ERIC Number: ED192668
Record Type: RIE
Publication Date: 1980-Oct
Reference Count: 0
Do Faculty Really Work That Hard? AAHE-ERIC/Higher Education Research Currents, October 1980.
Shulman, Carol Herrnstadt
Methods for analyzing faculty workload, workload issues related to collective bargaining and new federal reporting requirements, and faculty and institutional perspectives about faculty workload are considered. Workload studies are valuable to state legislators concerned with budgets, enrollment trends, and efficient institutional operations. Typical questions that workload studies address and three commonly used quantitative measures are outlined. Two approaches to assessing workload are quantitative measures based on institutional data and measures based on faculty self-reports of how they spend their times. For collective bargaining contracts, workloads are typically defined in terms of credit or contact hours. Teaching-related activities that do not have specific credit hours attached are given equivalencies. A new federal requirement for institutions receiving federal grants and contracts is that the department must report 100 percent of compensated faculty activity for all faculty, even those not directly involved in the federal activities. Reasons for this regulation and objections voiced by faculty members are examined. Some proposals for alternative workload structures are briefly noted. A bibliography is included. (SW)

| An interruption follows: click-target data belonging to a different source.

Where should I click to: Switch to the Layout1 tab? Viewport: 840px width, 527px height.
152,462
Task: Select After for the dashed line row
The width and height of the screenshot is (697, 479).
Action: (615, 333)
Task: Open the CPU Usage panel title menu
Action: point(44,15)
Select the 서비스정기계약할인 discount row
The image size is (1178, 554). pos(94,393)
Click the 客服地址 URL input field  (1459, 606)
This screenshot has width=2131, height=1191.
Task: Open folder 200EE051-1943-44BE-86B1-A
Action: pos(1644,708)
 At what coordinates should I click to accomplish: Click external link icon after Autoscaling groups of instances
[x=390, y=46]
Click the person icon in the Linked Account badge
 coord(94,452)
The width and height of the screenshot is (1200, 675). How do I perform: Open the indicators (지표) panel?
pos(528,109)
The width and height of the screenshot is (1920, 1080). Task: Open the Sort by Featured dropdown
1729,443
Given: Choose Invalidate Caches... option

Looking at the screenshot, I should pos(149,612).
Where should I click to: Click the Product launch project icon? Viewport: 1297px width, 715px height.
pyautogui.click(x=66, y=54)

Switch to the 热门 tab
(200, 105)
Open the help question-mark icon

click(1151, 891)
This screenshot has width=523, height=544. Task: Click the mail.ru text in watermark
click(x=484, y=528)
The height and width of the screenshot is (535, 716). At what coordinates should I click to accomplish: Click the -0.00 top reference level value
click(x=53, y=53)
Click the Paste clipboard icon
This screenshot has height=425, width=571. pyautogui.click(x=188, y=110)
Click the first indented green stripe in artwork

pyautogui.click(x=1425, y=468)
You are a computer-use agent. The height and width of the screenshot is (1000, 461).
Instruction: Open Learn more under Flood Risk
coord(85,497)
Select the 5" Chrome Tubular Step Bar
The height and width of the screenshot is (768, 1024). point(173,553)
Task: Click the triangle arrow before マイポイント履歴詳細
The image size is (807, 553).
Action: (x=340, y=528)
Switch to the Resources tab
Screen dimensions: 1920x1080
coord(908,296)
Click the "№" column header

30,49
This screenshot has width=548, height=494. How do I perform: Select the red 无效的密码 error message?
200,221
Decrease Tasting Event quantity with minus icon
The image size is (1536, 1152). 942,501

Descriptors: Accountability, Collective Bargaining, College Faculty, Contracts, Evaluation Criteria, Faculty College Relationship, Faculty Workload, Federal Regulation, Government School Relationship, Higher Education, Noninstructional Responsibility, State Action, Teacher Attitudes, Teacher Responsibility, Teaching Load
American Association for Higher Education, One Dupont Circle, Suite 780, Washington, DC 20036 ($0.75)
Publication Type: Information Analyses; ERIC Publications
Education Level: N/A
Sponsor: National Inst. of Education (DHEW), Washington, DC.
Authoring Institution: ERIC Clearinghouse on Higher Education, Washington, DC.; American Association for Higher Education, Washington, DC.